Affaire Sophie Le Tan: Après de nouvelles révélations, le suspect «ne convainc que lui», selon l’avocat de la famille

Des traces de sang et d'ADN de Sophie Le Tan ont été retrouvées chez Jean-Marc Reiser, l’assassin présumé de l’étudiante disparue en septembre

Il se disait déjà que de l'ADN de Sophie Le Tan se trouvait sur une scie présente dans l’appartement de Jean-Marc Reiser, principal suspect dans la disparition de l'étudiante à Schiltigheim (Bas-Rhin) en septembre. Les rapports d’expertise étaient attendus.

Les expertises ont révélé la présence de traces de sang de Sophie Le Tan sur des chaussures appartenant au suspect, mis en examen pour assassinat et écroué depuis octobre. De l’ADN de l’étudiante a aussi été trouvé sur une veste du suspect et le linoléum de son appartement, a indiqué le Parisien. Interrogé à deux reprises par le juge d’instruction à Strasbourg, Jean-Marc Reiser avait clamé son innocence, maintenant sa version des faits selon laquelle la jeune femme était montée chez lui le jour de sa disparition, blessée à la main, et qu’il lui avait prodigué des soins avant qu’elle ne reparte.

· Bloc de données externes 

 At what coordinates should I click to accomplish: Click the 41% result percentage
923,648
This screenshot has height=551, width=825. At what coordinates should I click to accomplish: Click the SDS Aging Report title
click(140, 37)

« Aucun doute sur sa culpabilité »

« Les charges qui ont été publiées sont accablantes », constate Me Gérard Welzer, avocat de la famille de Sophie Le Tan qui ne commentera pas les éléments de l’enquête révélés. Le conseiller poursuit : « En France, beaucoup de gens avouent des faits qu’ils n’ont pas commis et puis d’autres nient les faits qu’ils ont commis… La famille n’a aucun doute sur la culpabilité de Jean-Marc Reiser. Il ne convainc que lui. » Son homologue, conseiller de Jean-Marc Reiser, a lui indiqué ne pas souhaité réagir ou commenter les révélations pour le moment.

Alors que la jeune fille est introuvable, sa famille vit chaque révélation « de façon dramatique. Il ne peut en être autrement », indique Me Welzer. A-t-elle encore l’espoir de retrouver Sophie Le Tan ? « Je ne leur pose pas la question », répond dans un souffle l’avocat.